◆ YOUR TASK:
An identical transcription of the records is required.
RECORDS START
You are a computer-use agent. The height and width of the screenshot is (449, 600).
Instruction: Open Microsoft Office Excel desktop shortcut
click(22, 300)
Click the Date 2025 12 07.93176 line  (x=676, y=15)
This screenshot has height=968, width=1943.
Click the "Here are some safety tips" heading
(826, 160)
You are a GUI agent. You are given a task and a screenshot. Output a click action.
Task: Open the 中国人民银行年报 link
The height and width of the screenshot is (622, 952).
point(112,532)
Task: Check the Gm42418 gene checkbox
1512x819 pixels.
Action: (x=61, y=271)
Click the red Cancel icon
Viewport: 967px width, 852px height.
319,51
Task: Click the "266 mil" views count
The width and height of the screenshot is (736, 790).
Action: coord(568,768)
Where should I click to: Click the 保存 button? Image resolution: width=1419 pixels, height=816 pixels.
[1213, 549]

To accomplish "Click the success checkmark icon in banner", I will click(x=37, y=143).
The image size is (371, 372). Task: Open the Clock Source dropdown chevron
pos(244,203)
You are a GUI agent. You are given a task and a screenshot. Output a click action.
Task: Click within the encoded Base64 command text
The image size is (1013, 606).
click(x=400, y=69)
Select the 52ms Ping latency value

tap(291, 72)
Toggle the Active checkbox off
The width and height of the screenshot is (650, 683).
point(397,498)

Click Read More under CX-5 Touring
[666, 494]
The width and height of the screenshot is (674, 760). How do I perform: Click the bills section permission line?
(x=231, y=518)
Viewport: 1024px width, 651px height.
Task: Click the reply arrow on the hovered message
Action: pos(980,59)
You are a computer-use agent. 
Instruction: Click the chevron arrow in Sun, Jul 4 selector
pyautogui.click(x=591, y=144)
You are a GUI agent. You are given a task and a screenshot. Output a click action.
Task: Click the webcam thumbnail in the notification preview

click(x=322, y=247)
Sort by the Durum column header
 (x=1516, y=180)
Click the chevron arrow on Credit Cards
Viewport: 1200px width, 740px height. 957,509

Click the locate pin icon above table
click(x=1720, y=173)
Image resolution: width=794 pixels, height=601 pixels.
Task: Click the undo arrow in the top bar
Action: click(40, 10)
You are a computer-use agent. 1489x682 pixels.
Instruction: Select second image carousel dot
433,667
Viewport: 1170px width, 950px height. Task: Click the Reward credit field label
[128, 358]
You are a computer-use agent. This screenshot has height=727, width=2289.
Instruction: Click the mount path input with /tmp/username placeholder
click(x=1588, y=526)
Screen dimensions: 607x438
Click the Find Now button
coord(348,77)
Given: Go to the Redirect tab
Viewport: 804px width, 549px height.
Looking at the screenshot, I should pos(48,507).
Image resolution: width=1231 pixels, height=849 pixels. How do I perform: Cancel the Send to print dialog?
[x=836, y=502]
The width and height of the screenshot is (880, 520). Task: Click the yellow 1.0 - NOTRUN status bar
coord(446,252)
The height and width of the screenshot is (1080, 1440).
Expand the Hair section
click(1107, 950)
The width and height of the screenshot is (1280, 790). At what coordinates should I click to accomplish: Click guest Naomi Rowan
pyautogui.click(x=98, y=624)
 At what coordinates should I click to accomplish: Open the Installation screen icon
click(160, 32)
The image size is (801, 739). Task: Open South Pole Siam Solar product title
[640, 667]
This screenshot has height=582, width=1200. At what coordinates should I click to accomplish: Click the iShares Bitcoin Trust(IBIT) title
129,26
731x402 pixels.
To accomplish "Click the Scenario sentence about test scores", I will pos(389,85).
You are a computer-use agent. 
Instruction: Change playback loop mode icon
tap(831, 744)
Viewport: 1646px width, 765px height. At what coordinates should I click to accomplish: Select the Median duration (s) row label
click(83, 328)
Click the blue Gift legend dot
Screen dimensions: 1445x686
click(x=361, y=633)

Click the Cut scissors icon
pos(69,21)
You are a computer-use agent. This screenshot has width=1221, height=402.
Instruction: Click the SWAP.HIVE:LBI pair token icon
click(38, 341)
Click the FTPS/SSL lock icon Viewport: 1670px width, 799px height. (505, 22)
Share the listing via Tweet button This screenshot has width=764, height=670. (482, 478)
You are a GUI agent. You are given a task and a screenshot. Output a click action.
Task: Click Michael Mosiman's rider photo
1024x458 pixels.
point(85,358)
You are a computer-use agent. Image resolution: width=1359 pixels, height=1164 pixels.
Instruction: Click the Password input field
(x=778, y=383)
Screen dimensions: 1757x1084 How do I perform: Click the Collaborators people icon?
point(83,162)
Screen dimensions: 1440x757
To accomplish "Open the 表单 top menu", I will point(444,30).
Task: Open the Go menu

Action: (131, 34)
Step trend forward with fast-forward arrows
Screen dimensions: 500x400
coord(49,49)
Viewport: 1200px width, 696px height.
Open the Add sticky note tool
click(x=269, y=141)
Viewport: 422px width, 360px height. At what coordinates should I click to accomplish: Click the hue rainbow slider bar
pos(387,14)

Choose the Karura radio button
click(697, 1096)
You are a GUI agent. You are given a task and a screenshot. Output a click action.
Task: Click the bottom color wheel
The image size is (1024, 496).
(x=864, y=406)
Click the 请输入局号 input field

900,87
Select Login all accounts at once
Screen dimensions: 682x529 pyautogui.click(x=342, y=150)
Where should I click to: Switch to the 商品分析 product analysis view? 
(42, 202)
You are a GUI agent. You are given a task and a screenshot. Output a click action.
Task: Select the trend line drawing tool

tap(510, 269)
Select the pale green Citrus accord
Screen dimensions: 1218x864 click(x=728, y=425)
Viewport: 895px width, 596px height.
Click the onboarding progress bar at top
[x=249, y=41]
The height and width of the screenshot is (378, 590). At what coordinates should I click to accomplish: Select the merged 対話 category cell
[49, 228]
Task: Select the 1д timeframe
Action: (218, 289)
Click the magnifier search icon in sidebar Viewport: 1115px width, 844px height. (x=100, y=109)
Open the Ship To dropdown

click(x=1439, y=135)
RECORDS END
◆ WRITTEN SOLUTION:
You are a computer-use agent. The height and width of the screenshot is (449, 600).
Instruction: Open Microsoft Office Excel desktop shortcut
click(22, 300)
Click the Date 2025 12 07.93176 line  (x=676, y=15)
This screenshot has height=968, width=1943.
Click the "Here are some safety tips" heading
(826, 160)
You are a GUI agent. You are given a task and a screenshot. Output a click action.
Task: Open the 中国人民银行年报 link
The height and width of the screenshot is (622, 952).
point(112,532)
Task: Check the Gm42418 gene checkbox
1512x819 pixels.
Action: (x=61, y=271)
Click the red Cancel icon
Viewport: 967px width, 852px height.
319,51
Task: Click the "266 mil" views count
The width and height of the screenshot is (736, 790).
Action: coord(568,768)
Where should I click to: Click the 保存 button? Image resolution: width=1419 pixels, height=816 pixels.
[1213, 549]

To accomplish "Click the success checkmark icon in banner", I will click(x=37, y=143).
The image size is (371, 372). Task: Open the Clock Source dropdown chevron
pos(244,203)
You are a GUI agent. You are given a task and a screenshot. Output a click action.
Task: Click within the encoded Base64 command text
The image size is (1013, 606).
click(x=400, y=69)
Select the 52ms Ping latency value

tap(291, 72)
Toggle the Active checkbox off
The width and height of the screenshot is (650, 683).
point(397,498)

Click Read More under CX-5 Touring
[666, 494]
The width and height of the screenshot is (674, 760). How do I perform: Click the bills section permission line?
(x=231, y=518)
Viewport: 1024px width, 651px height.
Task: Click the reply arrow on the hovered message
Action: pos(980,59)
You are a computer-use agent. 
Instruction: Click the chevron arrow in Sun, Jul 4 selector
pyautogui.click(x=591, y=144)
You are a GUI agent. You are given a task and a screenshot. Output a click action.
Task: Click the webcam thumbnail in the notification preview

click(x=322, y=247)
Sort by the Durum column header
 (x=1516, y=180)
Click the chevron arrow on Credit Cards
Viewport: 1200px width, 740px height. 957,509

Click the locate pin icon above table
click(x=1720, y=173)
Image resolution: width=794 pixels, height=601 pixels.
Task: Click the undo arrow in the top bar
Action: click(40, 10)
You are a computer-use agent. 1489x682 pixels.
Instruction: Select second image carousel dot
433,667
Viewport: 1170px width, 950px height. Task: Click the Reward credit field label
[128, 358]
You are a computer-use agent. This screenshot has height=727, width=2289.
Instruction: Click the mount path input with /tmp/username placeholder
click(x=1588, y=526)
Screen dimensions: 607x438
Click the Find Now button
coord(348,77)
Given: Go to the Redirect tab
Viewport: 804px width, 549px height.
Looking at the screenshot, I should pos(48,507).
Image resolution: width=1231 pixels, height=849 pixels. How do I perform: Cancel the Send to print dialog?
[x=836, y=502]
The width and height of the screenshot is (880, 520). Task: Click the yellow 1.0 - NOTRUN status bar
coord(446,252)
The height and width of the screenshot is (1080, 1440).
Expand the Hair section
click(1107, 950)
The width and height of the screenshot is (1280, 790). At what coordinates should I click to accomplish: Click guest Naomi Rowan
pyautogui.click(x=98, y=624)
 At what coordinates should I click to accomplish: Open the Installation screen icon
click(160, 32)
The image size is (801, 739). Task: Open South Pole Siam Solar product title
[640, 667]
This screenshot has height=582, width=1200. At what coordinates should I click to accomplish: Click the iShares Bitcoin Trust(IBIT) title
129,26
731x402 pixels.
To accomplish "Click the Scenario sentence about test scores", I will pos(389,85).
You are a computer-use agent. 
Instruction: Change playback loop mode icon
tap(831, 744)
Viewport: 1646px width, 765px height. At what coordinates should I click to accomplish: Select the Median duration (s) row label
click(83, 328)
Click the blue Gift legend dot
Screen dimensions: 1445x686
click(x=361, y=633)

Click the Cut scissors icon
pos(69,21)
You are a computer-use agent. This screenshot has width=1221, height=402.
Instruction: Click the SWAP.HIVE:LBI pair token icon
click(38, 341)
Click the FTPS/SSL lock icon Viewport: 1670px width, 799px height. (505, 22)
Share the listing via Tweet button This screenshot has width=764, height=670. (482, 478)
You are a GUI agent. You are given a task and a screenshot. Output a click action.
Task: Click Michael Mosiman's rider photo
1024x458 pixels.
point(85,358)
You are a computer-use agent. Image resolution: width=1359 pixels, height=1164 pixels.
Instruction: Click the Password input field
(x=778, y=383)
Screen dimensions: 1757x1084 How do I perform: Click the Collaborators people icon?
point(83,162)
Screen dimensions: 1440x757
To accomplish "Open the 表单 top menu", I will point(444,30).
Task: Open the Go menu

Action: (131, 34)
Step trend forward with fast-forward arrows
Screen dimensions: 500x400
coord(49,49)
Viewport: 1200px width, 696px height.
Open the Add sticky note tool
click(x=269, y=141)
Viewport: 422px width, 360px height. At what coordinates should I click to accomplish: Click the hue rainbow slider bar
pos(387,14)

Choose the Karura radio button
click(697, 1096)
You are a GUI agent. You are given a task and a screenshot. Output a click action.
Task: Click the bottom color wheel
The image size is (1024, 496).
(x=864, y=406)
Click the 请输入局号 input field

900,87
Select Login all accounts at once
Screen dimensions: 682x529 pyautogui.click(x=342, y=150)
Where should I click to: Switch to the 商品分析 product analysis view? 
(42, 202)
You are a GUI agent. You are given a task and a screenshot. Output a click action.
Task: Select the trend line drawing tool

tap(510, 269)
Select the pale green Citrus accord
Screen dimensions: 1218x864 click(x=728, y=425)
Viewport: 895px width, 596px height.
Click the onboarding progress bar at top
[x=249, y=41]
The height and width of the screenshot is (378, 590). At what coordinates should I click to accomplish: Select the merged 対話 category cell
[49, 228]
Task: Select the 1д timeframe
Action: (218, 289)
Click the magnifier search icon in sidebar Viewport: 1115px width, 844px height. (x=100, y=109)
Open the Ship To dropdown

click(x=1439, y=135)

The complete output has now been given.